(Excerpts from a dataset)
▼
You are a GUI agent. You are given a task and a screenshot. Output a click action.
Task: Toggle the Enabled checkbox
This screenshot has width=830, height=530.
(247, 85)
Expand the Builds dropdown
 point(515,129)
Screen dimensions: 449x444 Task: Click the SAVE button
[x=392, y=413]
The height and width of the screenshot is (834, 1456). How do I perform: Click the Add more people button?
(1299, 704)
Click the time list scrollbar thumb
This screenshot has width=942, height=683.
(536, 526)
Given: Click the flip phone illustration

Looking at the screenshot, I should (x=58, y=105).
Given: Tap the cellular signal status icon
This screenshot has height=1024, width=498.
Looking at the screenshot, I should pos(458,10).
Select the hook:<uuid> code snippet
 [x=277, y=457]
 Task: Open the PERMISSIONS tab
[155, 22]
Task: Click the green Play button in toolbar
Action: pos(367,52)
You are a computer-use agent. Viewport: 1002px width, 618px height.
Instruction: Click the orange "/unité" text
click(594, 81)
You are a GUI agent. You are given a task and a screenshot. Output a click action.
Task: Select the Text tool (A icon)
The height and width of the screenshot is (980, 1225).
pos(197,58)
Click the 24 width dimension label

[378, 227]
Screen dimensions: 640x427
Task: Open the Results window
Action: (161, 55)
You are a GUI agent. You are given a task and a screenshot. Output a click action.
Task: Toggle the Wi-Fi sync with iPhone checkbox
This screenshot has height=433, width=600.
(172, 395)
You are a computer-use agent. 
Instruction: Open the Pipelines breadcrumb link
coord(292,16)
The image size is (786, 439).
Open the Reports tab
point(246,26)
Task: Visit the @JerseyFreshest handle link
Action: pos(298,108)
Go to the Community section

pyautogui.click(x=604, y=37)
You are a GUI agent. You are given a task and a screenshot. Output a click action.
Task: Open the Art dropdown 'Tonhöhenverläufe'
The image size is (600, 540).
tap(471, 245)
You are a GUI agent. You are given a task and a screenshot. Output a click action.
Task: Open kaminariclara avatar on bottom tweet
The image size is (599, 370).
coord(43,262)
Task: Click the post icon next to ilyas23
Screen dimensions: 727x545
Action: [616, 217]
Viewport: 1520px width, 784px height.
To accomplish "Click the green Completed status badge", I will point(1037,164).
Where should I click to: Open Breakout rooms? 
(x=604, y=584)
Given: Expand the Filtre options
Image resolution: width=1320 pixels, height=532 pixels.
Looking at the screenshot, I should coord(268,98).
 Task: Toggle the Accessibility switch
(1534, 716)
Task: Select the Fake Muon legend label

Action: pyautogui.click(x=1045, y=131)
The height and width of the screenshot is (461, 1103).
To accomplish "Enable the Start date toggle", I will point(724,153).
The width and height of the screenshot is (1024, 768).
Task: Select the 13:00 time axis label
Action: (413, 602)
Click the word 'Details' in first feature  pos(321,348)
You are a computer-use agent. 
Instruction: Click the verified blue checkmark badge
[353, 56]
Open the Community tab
▲
What the task asks – Every line from the first entry to the line containing "Click the time list scrollbar thumb" should be transcribed exactly, and nothing beyond it.

Response for this exercise –
You are a GUI agent. You are given a task and a screenshot. Output a click action.
Task: Toggle the Enabled checkbox
This screenshot has width=830, height=530.
(247, 85)
Expand the Builds dropdown
 point(515,129)
Screen dimensions: 449x444 Task: Click the SAVE button
[x=392, y=413]
The height and width of the screenshot is (834, 1456). How do I perform: Click the Add more people button?
(1299, 704)
Click the time list scrollbar thumb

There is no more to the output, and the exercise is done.